Romney called new staffers who entered the White House in December “senior persons of lesser experience.”
Specifically, he criticised the POTUS for replacing Defence Secretary Jim Mattis with his deputy, Patrick M. Shanahan, and White House Chief of Staff John Kelly with Director of the Office of Management and Budget Mick Mulvaney.
While praising Trump’s early appointments, Romney lamented that Trump’s 2016 campaign came down to “resentment and name-calling”. He also claimed that Trump’s “conduct over the past two years, particularly his actions this month, is evidence that the president has not risen to the mantle of the office”.
The 2012 Republican presidential nominee blamed Donald Trump for failing to bring together a divided and resentful nation, and also slammed him for undermining the US’ credibility across the globe.

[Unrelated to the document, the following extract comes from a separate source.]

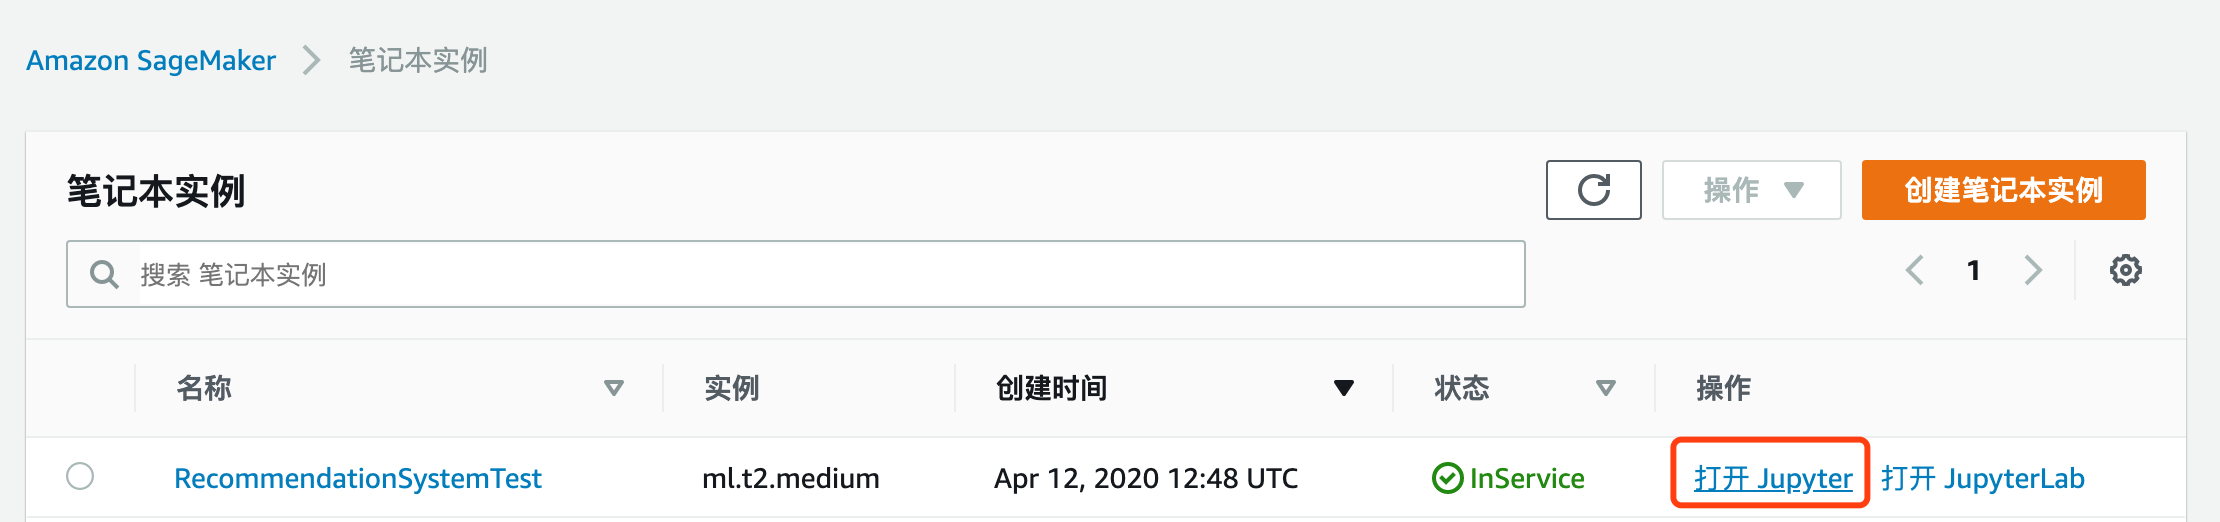Sort by 创建时间 column arrow

tap(1344, 388)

Romney pledged to act, as a senator, as he would “with any president”, disregarding party lines, but warned that he would oppose “divisive, racist, sexist, anti-immigrant, dishonest or destructive” statements and actions, in an apparent nod at Donald Trump’s flamboyant rhetoric.
This speech, perhaps one of the most critical ones about Trump from a current GOP member, led political analyst and Fox News commentator Bill Kristol to brand it a sign of growing resistance to the 45th US president from within his own party.
Others refrained from snap judgement, saying that Romney’s previous criticism of Donald Trump eventually fell flat.
During the 2016 Republican primaries, Romney advised his fellow party members against nominating Donald Trump. “Here’s what I know: Donald Trump is a phoney, a fraud,” Romney said in March 2016. “His promises are as worthless as a degree from Trump University. He’s playing members of the American public for suckers. He gets a free ride to the White House, and all we get is a lousy hat”.
Romney changed his mind about Trump later on, calling the then-president elect a “man who can lead the US to a better future”, back in November 2016.